ASSIGNMENT
Nothing is needed except the lines below that run from the one with "Given: Click the" through the one with "Task: Select the Updated On: label", repeated exactly.

Stored data:
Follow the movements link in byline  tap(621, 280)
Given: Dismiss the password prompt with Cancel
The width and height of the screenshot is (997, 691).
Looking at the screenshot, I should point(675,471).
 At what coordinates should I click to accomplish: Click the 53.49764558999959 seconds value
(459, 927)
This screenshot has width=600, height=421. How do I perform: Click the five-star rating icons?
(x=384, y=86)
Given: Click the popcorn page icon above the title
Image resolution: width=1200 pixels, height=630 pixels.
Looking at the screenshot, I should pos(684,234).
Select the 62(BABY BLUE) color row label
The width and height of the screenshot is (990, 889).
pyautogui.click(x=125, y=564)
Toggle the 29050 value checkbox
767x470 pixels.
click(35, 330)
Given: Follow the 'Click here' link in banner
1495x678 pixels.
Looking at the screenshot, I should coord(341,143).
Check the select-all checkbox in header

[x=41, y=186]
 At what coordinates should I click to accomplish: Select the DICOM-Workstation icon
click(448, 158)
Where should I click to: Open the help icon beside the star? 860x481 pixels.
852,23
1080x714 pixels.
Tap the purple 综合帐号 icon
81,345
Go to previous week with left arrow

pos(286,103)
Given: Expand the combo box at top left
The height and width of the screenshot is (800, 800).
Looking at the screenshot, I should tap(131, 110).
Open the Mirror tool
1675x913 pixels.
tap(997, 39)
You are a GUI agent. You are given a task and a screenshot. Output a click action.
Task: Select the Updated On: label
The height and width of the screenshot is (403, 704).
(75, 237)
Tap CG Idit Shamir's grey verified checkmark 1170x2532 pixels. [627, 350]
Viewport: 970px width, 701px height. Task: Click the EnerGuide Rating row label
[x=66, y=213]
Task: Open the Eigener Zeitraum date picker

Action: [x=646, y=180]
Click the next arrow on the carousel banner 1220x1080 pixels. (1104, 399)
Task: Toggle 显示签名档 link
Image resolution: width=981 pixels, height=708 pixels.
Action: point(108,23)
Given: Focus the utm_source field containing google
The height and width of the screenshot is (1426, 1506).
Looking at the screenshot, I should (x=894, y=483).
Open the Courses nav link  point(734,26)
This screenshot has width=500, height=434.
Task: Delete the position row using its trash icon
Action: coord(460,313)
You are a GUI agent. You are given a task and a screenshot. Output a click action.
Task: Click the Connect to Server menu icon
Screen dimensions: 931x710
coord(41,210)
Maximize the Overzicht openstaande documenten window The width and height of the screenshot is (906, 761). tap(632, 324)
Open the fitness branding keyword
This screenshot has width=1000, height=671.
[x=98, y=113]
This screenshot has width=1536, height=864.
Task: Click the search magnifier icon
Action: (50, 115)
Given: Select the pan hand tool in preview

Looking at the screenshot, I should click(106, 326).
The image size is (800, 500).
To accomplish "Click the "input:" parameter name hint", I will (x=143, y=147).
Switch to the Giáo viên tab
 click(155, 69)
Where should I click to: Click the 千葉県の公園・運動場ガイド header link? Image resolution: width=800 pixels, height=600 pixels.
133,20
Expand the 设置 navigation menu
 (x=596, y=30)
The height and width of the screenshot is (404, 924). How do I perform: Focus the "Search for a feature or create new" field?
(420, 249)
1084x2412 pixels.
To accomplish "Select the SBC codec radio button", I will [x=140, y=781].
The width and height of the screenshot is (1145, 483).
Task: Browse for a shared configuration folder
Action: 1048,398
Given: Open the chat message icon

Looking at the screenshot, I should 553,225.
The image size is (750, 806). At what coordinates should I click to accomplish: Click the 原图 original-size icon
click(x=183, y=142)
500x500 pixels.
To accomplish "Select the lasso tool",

RESPONSE
Given: Click the popcorn page icon above the title
Image resolution: width=1200 pixels, height=630 pixels.
Looking at the screenshot, I should pos(684,234).
Select the 62(BABY BLUE) color row label
The width and height of the screenshot is (990, 889).
pyautogui.click(x=125, y=564)
Toggle the 29050 value checkbox
767x470 pixels.
click(35, 330)
Given: Follow the 'Click here' link in banner
1495x678 pixels.
Looking at the screenshot, I should coord(341,143).
Check the select-all checkbox in header

[x=41, y=186]
 At what coordinates should I click to accomplish: Select the DICOM-Workstation icon
click(448, 158)
Where should I click to: Open the help icon beside the star? 860x481 pixels.
852,23
1080x714 pixels.
Tap the purple 综合帐号 icon
81,345
Go to previous week with left arrow

pos(286,103)
Given: Expand the combo box at top left
The height and width of the screenshot is (800, 800).
Looking at the screenshot, I should tap(131, 110).
Open the Mirror tool
1675x913 pixels.
tap(997, 39)
You are a GUI agent. You are given a task and a screenshot. Output a click action.
Task: Select the Updated On: label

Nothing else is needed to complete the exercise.